Mélusine, blessée dans son amour, lui reprocha de
ne pas avoir tenu sa promesse et après avoir embrassé
ses enfants et nourri les plus jeunes, elle s’enfuit, en
laissant à Raymondin, deux anneaux, signes de leur amour.
Et c’est ainsi, que depuis ce jour, une femme serpent hante
le château et ses alentours dès qu’il y un
nouveau propriétaire et un mort.
#5 Le puy de l’enfer
Apolline était une belle jeune fille
habitant les Sables d’Olonne, une ville très touristique
du bord de mer, non loin de chez nous. Elle tomba amoureuse d’un
marin nommé Gautier mais celui-ci ne s’intéressait
pas à elle. Il aimait sa liberté et sa plus belle
femme était la mer.
Pourtant, un jour de tempête, Gautier vit mourir deux de
ses compagnons. Ce fut la seule fois de sa vie où il pleura.
Il dut alors rester un long moment à terre. Il tomba amoureux
d’Apolline qui s’occupait de lui pendant sa convalescence.
Mais la mer lui manquait. Son amie le comprit et elle le laissa
repartir ; mais avant de reprendre la mer, il lui dit : «
Je m’en vais maintenant mais je te promets que quand je
rentrerai, nous aurons un magnifique mariage. En attendant, va
tous les jours en haut de la falaise et murmure mon nom.
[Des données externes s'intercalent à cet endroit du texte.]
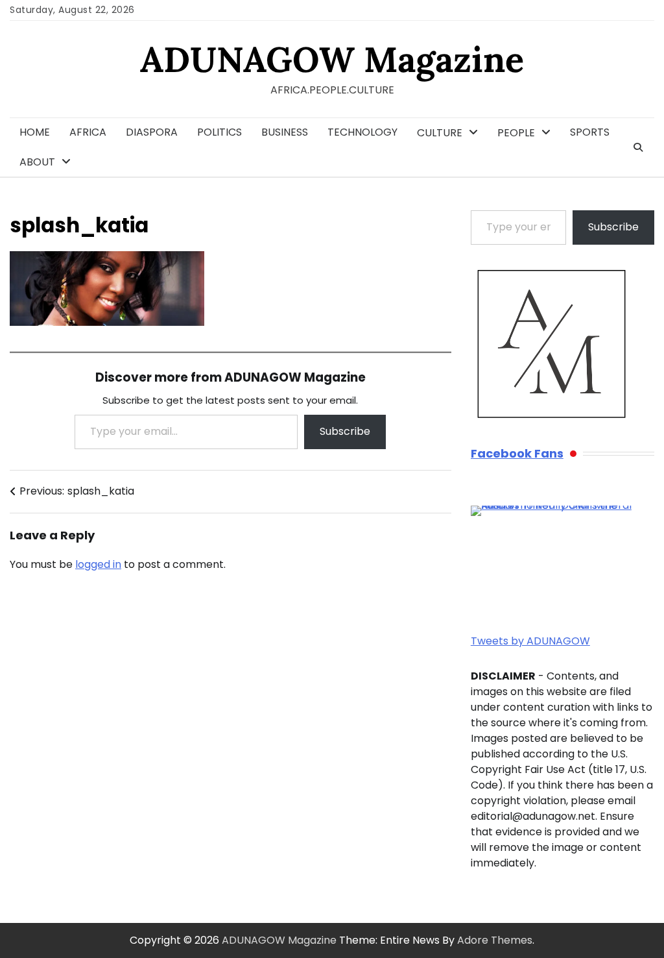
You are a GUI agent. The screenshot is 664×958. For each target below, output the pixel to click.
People (516, 132)
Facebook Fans (517, 454)
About (37, 161)
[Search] (638, 147)
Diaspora (152, 132)
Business (284, 132)
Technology (362, 132)
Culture (439, 132)
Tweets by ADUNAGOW (530, 640)
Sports (590, 132)
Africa (87, 132)
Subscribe (345, 431)
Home (34, 132)
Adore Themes (494, 940)
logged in (98, 564)
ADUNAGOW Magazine (332, 59)
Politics (219, 132)
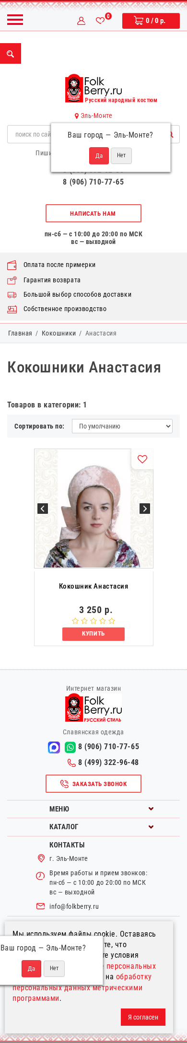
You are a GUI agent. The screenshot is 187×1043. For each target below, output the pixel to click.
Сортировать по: (39, 426)
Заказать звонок (99, 784)
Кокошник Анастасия (94, 586)
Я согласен (143, 1017)
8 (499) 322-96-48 (108, 762)
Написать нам (93, 213)
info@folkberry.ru (74, 906)
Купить (93, 633)
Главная (20, 333)
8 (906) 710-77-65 (93, 181)
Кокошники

Tu seras
ainsi la première à me voir revenir. »
Mais le marin ne tint pas ses promesses : il rentra au port en
cachette sans la prévenir. Le jour, il restait discret
mais la nuit, il sortait, s’amusait, buvait et lui était
infidèle. Quand il remonta sur son bateau pour repartir,
Apolline, du haut de la falaise où elle allait chaque jour,
l’aperçut. Elle courut sur le port pour s’assurer
que c’était bien lui mais il ne fit pas attention
à elle.
Désespérée, elle retourna à la falaise
et regarda le bateau partir en murmurant au vent : « Gautier,
Gautier. » Le beau temps se transforma alors en tempête.
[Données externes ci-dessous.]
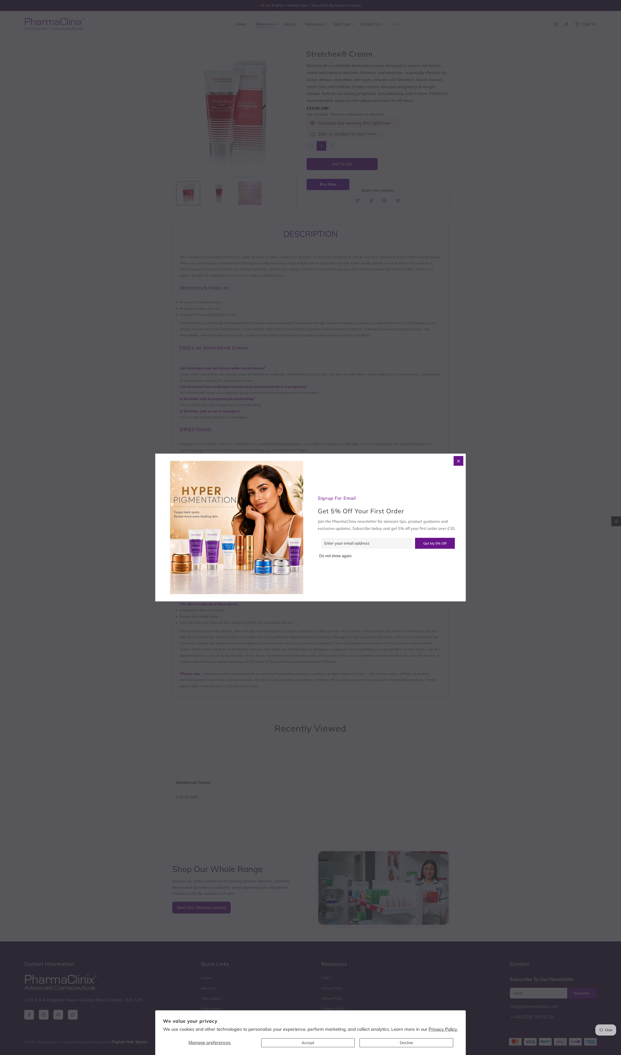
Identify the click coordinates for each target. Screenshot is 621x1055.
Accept (308, 1042)
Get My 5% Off (435, 543)
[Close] (458, 461)
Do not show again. (335, 556)
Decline (406, 1042)
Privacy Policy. (443, 1029)
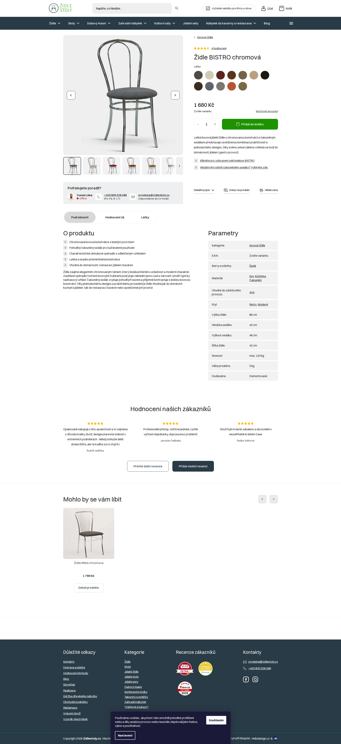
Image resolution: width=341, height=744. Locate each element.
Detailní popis (202, 190)
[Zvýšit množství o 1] (215, 124)
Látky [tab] (145, 217)
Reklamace (70, 707)
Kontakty (68, 661)
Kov (251, 276)
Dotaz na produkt (239, 190)
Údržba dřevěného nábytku (80, 696)
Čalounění (255, 280)
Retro (253, 304)
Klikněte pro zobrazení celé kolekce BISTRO (227, 160)
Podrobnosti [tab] (79, 217)
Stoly (127, 666)
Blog (66, 679)
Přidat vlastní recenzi (193, 466)
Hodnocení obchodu (75, 673)
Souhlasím (216, 720)
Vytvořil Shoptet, (240, 738)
Les marins ne contrôlaient plus le bateau, qui fut projeté
sur les rochers. Il se brisa en deux. Un gouffre se forma au milieu
de la roche et celui-ci aspira le navire. Aucun des marins ne
fut sauvé. Les femmes hurlaient. Du port, elles avaient
vu le naufrage.
Mais où était Apolline ? S’était-elle
jetée à l’eau ? En tout cas, on ne la revit
jamais. On appela l’endroit le « puy de l’enfer
» et on raconte qu’au moment des grandes marées,
on entend les gémissements d’un homme qui supplie
son amie de bien vouloir lui pardonner.